Las abuelas dicen que los niños crecen de noche, mientras duermen. Que se les alargan las piernas si nadie les mira. Yo digo que en este oficio uno envejece por las tardes, a espaldas de los lectores. Soplamos varios años cuando la jornada va menguando y uno resiste aferrado al teclado, escribiendo otro artículo que tampoco cambiará el mundo, pero que sueña con explicarlo. Las letras vienen cargadas de canas. De vinagres, de colmillo. Escribimos porque la vida no es perfecta, sino más bien inhóspita, y sabemos que, aunque la inocencia la perdimos hace siglos, no podemos prescindir del interés. Cuando él caiga, estaremos muertos.

Esta semana -tan mordisqueable periodísticamente- sucedió algo diminuto y hermoso que me noqueó frente al ordenador. Me sacudió el ojo cítrico, me reinsertó en la ternura y me quitó veinte años de encima. Sánchez nombró ministro a Pedro Duque, y en medio del guirigay, la expectación y la alegría, las primeras palabras del hombre fueron cuatro: “Ojalá estuviera mi madre”. Lo dijo hondo, sencillo y suficiente. Me fumé un cigarro como de postoperatorio y pensé en esa confesión, en ese deseo tan núbil lanzado al aire. Ahora, más que nunca -en esta era salvaje en la que todos nos creemos jueces, amén de viperinos militantes- cuánto necesitamos volver a la mirada de la madre: desprovista de reproches, limpia de puro amor, feliz sólo porque estemos sanos y comamos con apetito.

Hubo un tiempo en el que nuestros triunfos no existían hasta que ellas no los miraban. Me recuerdo buscando los ojos de la mía entre las gradas de un baile de fin de curso o antes de dar una voltereta en la piscina. Mira, mamá. Me recuerdo escribiendo cuentos chunguísimos pero diseñados vilmente para conseguir su aprobación, para convencerla de que no estaba equivocada, de que yo podía ser buena. Quería decirle de algún modo que no estaba malgastando su fe. Todo era absurdo y nada era real antes de ella.

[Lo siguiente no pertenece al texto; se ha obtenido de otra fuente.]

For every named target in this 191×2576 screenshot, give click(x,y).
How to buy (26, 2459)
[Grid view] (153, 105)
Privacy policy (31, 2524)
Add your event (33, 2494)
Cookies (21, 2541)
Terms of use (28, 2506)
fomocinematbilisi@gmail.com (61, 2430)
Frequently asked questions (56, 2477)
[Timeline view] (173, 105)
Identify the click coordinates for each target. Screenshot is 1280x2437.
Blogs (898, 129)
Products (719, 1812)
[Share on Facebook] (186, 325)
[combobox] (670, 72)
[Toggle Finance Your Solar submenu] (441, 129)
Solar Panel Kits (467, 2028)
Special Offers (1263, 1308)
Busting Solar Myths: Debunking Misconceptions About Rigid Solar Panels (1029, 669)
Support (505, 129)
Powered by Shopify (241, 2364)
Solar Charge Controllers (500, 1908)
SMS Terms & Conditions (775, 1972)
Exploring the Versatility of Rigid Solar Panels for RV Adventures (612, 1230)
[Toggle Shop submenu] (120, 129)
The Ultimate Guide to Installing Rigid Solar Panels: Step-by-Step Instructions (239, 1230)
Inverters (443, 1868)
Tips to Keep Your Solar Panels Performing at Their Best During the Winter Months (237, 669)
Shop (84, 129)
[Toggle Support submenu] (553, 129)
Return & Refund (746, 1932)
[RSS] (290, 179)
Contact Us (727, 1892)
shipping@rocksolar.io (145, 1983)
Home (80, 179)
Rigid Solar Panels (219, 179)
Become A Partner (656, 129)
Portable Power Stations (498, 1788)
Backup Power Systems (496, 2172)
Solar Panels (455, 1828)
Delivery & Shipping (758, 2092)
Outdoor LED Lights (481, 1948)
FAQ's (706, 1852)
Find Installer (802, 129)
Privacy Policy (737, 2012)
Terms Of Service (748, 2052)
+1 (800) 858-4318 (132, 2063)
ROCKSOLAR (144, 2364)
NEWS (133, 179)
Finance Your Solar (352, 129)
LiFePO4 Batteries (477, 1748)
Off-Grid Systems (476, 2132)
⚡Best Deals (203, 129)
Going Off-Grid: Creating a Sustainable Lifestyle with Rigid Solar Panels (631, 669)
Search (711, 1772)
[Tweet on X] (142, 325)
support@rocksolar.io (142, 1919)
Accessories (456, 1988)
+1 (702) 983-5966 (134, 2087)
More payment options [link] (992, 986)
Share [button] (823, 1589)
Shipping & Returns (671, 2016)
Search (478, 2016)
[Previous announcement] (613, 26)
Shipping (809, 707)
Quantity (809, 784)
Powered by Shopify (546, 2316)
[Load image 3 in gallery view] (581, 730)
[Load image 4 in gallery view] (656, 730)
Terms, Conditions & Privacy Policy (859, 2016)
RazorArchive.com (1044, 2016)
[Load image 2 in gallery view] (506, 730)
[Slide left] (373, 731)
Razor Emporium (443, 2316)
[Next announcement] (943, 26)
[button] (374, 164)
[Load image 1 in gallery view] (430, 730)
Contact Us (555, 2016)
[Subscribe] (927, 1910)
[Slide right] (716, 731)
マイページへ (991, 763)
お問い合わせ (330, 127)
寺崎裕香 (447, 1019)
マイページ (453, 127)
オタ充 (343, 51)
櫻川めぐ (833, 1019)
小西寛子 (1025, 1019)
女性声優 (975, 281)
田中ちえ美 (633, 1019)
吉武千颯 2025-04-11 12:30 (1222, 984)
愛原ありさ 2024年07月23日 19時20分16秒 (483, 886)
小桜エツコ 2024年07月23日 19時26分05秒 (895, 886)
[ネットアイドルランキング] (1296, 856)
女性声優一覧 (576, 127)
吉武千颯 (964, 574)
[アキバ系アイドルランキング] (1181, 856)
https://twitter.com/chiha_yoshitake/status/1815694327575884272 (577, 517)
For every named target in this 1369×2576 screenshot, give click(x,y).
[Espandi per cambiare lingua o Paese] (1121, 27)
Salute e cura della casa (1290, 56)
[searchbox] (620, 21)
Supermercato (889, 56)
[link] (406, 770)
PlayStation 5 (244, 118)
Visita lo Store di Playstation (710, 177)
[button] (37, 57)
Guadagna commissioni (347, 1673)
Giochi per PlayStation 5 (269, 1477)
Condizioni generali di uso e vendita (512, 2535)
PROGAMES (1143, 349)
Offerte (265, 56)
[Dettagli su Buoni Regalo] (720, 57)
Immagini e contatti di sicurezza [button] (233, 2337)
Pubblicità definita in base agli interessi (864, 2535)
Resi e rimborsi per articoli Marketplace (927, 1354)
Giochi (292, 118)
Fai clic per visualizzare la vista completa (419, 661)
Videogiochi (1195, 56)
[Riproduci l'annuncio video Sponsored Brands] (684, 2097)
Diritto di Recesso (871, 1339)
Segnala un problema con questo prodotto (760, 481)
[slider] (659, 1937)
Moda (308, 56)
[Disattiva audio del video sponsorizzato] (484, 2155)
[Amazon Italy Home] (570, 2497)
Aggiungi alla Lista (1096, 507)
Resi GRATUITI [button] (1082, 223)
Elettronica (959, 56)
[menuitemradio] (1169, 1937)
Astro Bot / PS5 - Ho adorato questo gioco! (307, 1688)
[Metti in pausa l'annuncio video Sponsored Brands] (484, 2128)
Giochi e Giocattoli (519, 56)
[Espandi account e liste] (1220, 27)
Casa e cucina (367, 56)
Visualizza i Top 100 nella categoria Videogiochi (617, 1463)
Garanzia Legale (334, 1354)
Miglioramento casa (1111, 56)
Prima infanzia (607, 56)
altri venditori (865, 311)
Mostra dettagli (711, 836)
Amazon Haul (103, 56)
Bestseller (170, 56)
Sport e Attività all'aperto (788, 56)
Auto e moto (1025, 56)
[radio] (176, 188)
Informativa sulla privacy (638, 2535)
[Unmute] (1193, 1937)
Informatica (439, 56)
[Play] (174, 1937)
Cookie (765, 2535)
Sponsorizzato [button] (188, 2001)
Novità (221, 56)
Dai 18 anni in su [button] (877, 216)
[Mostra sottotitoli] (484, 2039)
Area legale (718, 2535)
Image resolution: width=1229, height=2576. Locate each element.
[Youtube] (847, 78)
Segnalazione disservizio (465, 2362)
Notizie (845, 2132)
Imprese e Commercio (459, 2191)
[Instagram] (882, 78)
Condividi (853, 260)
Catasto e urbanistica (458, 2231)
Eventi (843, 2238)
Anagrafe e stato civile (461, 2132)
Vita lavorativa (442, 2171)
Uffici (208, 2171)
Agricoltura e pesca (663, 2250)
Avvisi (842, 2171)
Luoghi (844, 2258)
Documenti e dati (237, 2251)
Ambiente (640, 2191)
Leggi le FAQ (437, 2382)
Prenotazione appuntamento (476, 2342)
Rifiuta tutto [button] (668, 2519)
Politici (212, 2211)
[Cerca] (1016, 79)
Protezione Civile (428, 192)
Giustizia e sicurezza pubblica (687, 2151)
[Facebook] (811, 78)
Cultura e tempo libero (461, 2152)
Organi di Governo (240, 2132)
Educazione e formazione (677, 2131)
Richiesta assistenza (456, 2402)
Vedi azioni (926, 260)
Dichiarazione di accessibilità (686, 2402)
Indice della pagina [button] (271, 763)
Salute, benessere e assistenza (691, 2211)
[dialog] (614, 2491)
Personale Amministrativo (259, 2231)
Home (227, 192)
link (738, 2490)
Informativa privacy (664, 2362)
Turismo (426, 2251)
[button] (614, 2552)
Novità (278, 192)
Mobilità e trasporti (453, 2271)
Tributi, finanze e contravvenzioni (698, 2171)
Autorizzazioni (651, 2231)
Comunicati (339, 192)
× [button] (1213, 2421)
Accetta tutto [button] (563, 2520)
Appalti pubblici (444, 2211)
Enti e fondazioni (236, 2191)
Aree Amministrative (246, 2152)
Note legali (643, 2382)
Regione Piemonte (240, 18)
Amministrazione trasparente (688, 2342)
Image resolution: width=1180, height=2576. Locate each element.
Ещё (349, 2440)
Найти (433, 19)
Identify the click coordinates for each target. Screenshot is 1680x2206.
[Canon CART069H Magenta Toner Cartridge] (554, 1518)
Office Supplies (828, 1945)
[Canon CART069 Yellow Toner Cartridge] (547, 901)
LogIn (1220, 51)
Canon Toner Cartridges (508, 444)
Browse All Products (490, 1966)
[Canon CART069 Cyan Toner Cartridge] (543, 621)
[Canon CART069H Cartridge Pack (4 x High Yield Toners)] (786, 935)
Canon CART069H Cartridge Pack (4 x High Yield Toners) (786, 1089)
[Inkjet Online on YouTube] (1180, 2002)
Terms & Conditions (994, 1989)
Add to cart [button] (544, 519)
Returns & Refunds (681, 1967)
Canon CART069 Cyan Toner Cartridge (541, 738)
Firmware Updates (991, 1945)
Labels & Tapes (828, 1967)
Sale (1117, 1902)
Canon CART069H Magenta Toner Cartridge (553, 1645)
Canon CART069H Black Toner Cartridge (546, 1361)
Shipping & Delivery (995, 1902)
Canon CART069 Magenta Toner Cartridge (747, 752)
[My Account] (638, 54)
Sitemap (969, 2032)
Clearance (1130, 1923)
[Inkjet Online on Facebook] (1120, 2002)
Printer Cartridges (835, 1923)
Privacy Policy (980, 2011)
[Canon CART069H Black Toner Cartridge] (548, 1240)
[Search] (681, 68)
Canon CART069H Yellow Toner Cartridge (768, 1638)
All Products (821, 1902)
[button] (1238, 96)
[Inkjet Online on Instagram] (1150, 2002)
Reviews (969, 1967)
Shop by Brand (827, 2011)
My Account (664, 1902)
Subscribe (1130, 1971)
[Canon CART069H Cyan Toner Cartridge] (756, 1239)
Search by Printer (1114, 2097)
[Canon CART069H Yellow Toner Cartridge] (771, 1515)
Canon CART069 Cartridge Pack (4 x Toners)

Mi madre fue mi primera lectora, la más parcial y misericordiosa. Qué paz saber que hay alguien que siempre va a estar en tu equipo, a pesar de las derrotas. Cuando empecé a trabajar en El Mundo Madrid, se frustraba por vivir en Málaga y no poder leer mis páginas. Una vez entré en su oficina y vi que había impreso todos mis artículos, y que había subrayado con devoción hasta mis giros más torpes. Años antes me vine a estudiar a la capital y ella temía por mi cuajaera mezclada con las normas de circulación: “A esta niña, con lo despistada que está, se la va a llevar por delante un coche, tú verás, si es que no mira cuando cruza”. Dormía mal. Nos llamábamos a todas horas, como novias lejanas. Y cuando volvía un fin de semana a casa, me acojonaba al sentir en mitad de la noche a alguien a mi lado en la cama, estrechándome con apego viejo. “Hija, es que ya nunca te tengo”.

Nuestras madres exageraron, y a veces mintieron para protegernos de la vida. Nos dijeron que valíamos, que todo iba a salir bien, que podíamos ser dignos y hermosos sin ser perfectos, y un día las abandonamos y salimos a explorar un mundo lleno de envidias y sospechas donde fuimos auscultados con malicia, donde nos juzgaron sólo por nuestros errores y desearon vernos caer. Cuando despeñamos, celebraron la sangre, como en la fiesta de toros. Hasta aquí hemos llegado, medio heridos y escépticos, más agudos y agrios, y nos es imposible volver al cuarto de las témperas y el chocolate, de los besos y las fiebres.

Ahora nos ponemos el termómetro a nosotros mismos, y claro que somos más fuertes, y claro que estamos más solos. Pero de vez en cuando salta el resorte y marcamos un teléfono, físico o mental: “¿Mamá?”. Como una súplica. Como lanzar un guiño de victoria o una mueca de angustia a la más fiel de nuestras gradas. La sola idea de tanto amor incomoda. Es una deuda que ni la muerte salda. Pienso en el poema de Erri de Luca, A mia madre. Pienso en Pedro Duque, que es grande y querido y conoce el universo, pero aún se acuerda -lo primero- de los ojos que le faltan. Felicidades, ministro. Le deseo buenos tiempos y guardar bajo llave esa candidez tan antigua: ojalá pudiéramos vivir siempre como si mamá nos mirara.